- Developers: Thomas Noone Patrick Noone
- Publisher: Howard W. Sams and Co.
- Platform: Apple II
- Release: 1982
- Genre: Adventure
- Mode: Single-player

= Caves of Olympus =

1982 video game

Caves of Olympus is an adventure game for the Apple II designed by Thomas Noone and Patrick Noone and published in 1982 by Howard W. Sams and Co.

==Gameplay==
Caves of Olympus is a game in which a single-player graphic adventure places players in the role of Anson Argyris, who must navigate a perilous maze—the titular Caves of Olympus—while evading the relentless pursuit of the Laren. Armed with a disintegrator, blaster, and personal force field, players face a series of traps and puzzles en route to an escape shuttle. The game relies on simple 'verb noun' commands and toggling between text and graphics via the Return key. A set of instructions is included on the game disk.

==Reception==
Michael Mize reviewed Caves of Olympus for Fantasy Gamer magazine and stated that "Basically those features touted as 'special effects' did not succeed in separating this game from other graphic adventures, and the playability of the game did not set it well in that category either. Overall, Caves of Olympus doesn't give in the proportion it takes. Better games at lower prices are available, I can recommend this game only to those gamers who require a challenge no matter what the price."

Jeffrey Mills for InCider called it "an exciting adventure and should be tried by every computer gamer."

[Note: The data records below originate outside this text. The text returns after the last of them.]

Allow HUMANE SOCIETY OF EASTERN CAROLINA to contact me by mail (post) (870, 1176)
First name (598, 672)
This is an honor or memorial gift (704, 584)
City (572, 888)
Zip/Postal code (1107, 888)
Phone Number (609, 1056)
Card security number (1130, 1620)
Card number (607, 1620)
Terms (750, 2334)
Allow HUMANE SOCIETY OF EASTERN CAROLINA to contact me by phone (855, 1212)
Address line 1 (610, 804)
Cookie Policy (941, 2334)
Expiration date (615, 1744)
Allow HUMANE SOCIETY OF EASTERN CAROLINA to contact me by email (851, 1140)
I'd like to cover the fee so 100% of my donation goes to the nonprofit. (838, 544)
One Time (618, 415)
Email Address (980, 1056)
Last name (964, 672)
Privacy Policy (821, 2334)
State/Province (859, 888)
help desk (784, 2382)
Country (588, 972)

Roe R. Adams III for Softalk noted that the game was "intended to be deadly and difficult. The game certainly tries to live up to that reputation! It is definitely not for novice adventurers."

The Best Apple Software rated the game 8.0 and called it "one of the most difficult science-fiction adventures [...] definitely not for novices" while calling some of the puzzles "obscure" and the graphics "weak" but noting that the sound effects enhance the atmosphere.

The Book of Adventure Games II criticized the graphics as "average" and the vocabulary as "terrible" but concluded that the game was "probably interesting enough to make you want to play to the end."

Happy Computer called the game an absolute must for anyone who loves intelligently designed adventures.